**Dataset records**
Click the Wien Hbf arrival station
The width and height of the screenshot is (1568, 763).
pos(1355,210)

* * *

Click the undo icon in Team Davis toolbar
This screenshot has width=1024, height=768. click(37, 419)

**Required task**
Count the lines in the entries above that contain the string "height", treating uppercase and lowercase as different. Reply with the number alone.

**Solution to this task**
2